本開示の方法における接触させる段階は、その表面にペプチドを提示する抗原提示細胞(APC)と免疫エフェクター細胞の出発集団とを共培養すること、としてさらに定義されうる。特定の局面において、APCは樹状細胞である。いくつかの局面において、樹状細胞は末梢血単球(PBMC)に由来する。いくつかの局面において、樹状細胞はPBMCから単離される。樹状細胞またはDCが由来する細胞は白血球分離によって単離される。

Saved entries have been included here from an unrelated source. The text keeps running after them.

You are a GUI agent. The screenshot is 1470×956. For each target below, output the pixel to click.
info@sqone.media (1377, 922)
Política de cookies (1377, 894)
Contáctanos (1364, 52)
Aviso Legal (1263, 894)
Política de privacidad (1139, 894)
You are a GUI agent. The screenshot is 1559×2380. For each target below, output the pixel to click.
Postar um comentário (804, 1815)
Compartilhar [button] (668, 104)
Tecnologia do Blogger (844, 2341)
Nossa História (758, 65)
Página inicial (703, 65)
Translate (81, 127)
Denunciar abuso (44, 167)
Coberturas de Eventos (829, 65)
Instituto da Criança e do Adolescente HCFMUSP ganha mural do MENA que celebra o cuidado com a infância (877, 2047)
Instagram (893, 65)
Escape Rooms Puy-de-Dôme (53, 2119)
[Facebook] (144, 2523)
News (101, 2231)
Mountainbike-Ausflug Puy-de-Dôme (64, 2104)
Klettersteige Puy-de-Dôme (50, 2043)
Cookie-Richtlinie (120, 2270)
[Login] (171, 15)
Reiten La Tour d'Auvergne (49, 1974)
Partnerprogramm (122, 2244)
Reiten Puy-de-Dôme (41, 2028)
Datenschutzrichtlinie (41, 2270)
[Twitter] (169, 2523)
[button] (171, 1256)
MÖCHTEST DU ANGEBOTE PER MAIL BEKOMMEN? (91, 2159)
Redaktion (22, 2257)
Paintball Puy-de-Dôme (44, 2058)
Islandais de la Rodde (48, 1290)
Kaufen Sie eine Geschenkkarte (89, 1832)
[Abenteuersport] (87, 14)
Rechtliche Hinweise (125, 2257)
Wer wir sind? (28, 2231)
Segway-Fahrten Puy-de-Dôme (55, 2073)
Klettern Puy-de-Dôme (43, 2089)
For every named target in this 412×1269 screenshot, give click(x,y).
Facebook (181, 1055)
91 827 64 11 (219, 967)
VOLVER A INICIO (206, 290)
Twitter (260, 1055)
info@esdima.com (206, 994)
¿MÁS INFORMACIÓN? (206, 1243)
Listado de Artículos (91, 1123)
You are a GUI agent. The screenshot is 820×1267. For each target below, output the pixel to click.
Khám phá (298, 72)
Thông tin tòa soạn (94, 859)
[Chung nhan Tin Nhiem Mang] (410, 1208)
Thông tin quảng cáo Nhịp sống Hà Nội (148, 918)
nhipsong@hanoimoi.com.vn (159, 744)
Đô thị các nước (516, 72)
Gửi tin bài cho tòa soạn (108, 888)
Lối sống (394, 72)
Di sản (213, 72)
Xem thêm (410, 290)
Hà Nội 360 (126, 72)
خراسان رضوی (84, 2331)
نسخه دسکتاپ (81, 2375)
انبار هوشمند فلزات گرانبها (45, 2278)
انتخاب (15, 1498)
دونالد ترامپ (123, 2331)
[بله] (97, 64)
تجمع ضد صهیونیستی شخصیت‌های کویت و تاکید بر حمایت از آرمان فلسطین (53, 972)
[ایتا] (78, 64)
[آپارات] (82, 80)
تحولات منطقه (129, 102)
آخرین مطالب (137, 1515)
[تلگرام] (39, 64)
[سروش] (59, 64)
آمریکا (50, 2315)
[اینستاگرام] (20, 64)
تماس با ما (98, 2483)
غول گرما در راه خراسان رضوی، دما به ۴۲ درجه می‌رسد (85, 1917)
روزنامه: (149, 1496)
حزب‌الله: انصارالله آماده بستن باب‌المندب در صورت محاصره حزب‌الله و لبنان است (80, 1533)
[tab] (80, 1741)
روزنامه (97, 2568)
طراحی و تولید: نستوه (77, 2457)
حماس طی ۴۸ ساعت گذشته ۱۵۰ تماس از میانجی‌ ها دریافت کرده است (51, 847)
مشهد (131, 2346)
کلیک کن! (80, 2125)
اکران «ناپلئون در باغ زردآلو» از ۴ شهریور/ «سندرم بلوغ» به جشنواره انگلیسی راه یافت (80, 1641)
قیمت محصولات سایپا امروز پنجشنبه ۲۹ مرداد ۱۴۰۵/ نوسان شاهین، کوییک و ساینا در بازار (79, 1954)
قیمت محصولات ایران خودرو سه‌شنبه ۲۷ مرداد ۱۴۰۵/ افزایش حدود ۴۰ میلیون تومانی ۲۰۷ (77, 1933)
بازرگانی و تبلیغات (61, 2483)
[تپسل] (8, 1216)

本開示の局面におけるペプチド-MHC (pMHC)複合体は、本開示のペプチドをMHC複合体と接触させることによって作製されうる。いくつかの局面において、ペプチドは細胞内で発現され、内因性MHC複合体に結合してpMHCを形成する。いくつかの局面において、ペプチド交換を用いてpMHC複合体を作製する。例えば、MHCに結合しMHCを安定化する光切断可能なペプチドなどの、切断可能なペプチドがデザインされうる。ペプチドの切断(例えば、光切断可能なペプチドの場合は照射による)は、HLA複合体からペプチドを解離させ、「レスキューペプチド」の存在下でUV照射が実施されない限り、急速に崩壊する空のHLA複合体をもたらす。したがって、本開示のペプチドは、ペプチド交換手順において「レスキューペプチド」として用いられうる。本開示のさらなる局面は、本開示のペプチドを含むpMHC複合体に関する。pMHC複合体は、固体支持体に機能的に連結されてもよく、または蛍光分子、放射性同位体もしくは抗体などの、検出可能な部位に付加されてもよい。本開示のさらなる局面は、ともに機能的に連結された、1、2、3、4、5もしくは6個のペプチド-MHC分子を含む、少なくとも1、2、3、4、5もしくは6個のペプチド-MHC分子を含む、または多くとも1、2、3、4、5もしくは6個のペプチド-MHC分子を含むペプチド-MHC多量体複合体に関する。連結は、ペプチド結合によるような、共有結合であってもよく、または非共有結合であってもよい。いくつかの局面において、pMHC分子はビオチン分子に結合されてもよい。そのようなpMHC分子は、ストレプトアビジン分子との結合により多量体化されうる。pMHC多量体は、組成物中または組織中に存在する抗原特異的T細胞またはTCR分子を検出するために用いられうる。多量体は、インサイチューにおいてまたは生検サンプルにおいてペプチド特異的T細胞またはコロナウイルス特異的T細胞を検出するために用いられうる。多量体は固体支持体に結合されてもよく、またはアレイもしくはスライドなどの、固体支持体上に沈着されてもよい。その後、細胞はスライドに添加され、pMHC多量体と細胞との間の結合の検出が行われうる。したがって、本開示のpMHC分子および多量体は、対象におけるSARS-Cov-2感染症を検出および診断するために、またはCOVID-19を有する個体における免疫応答を決定するために用いられうる。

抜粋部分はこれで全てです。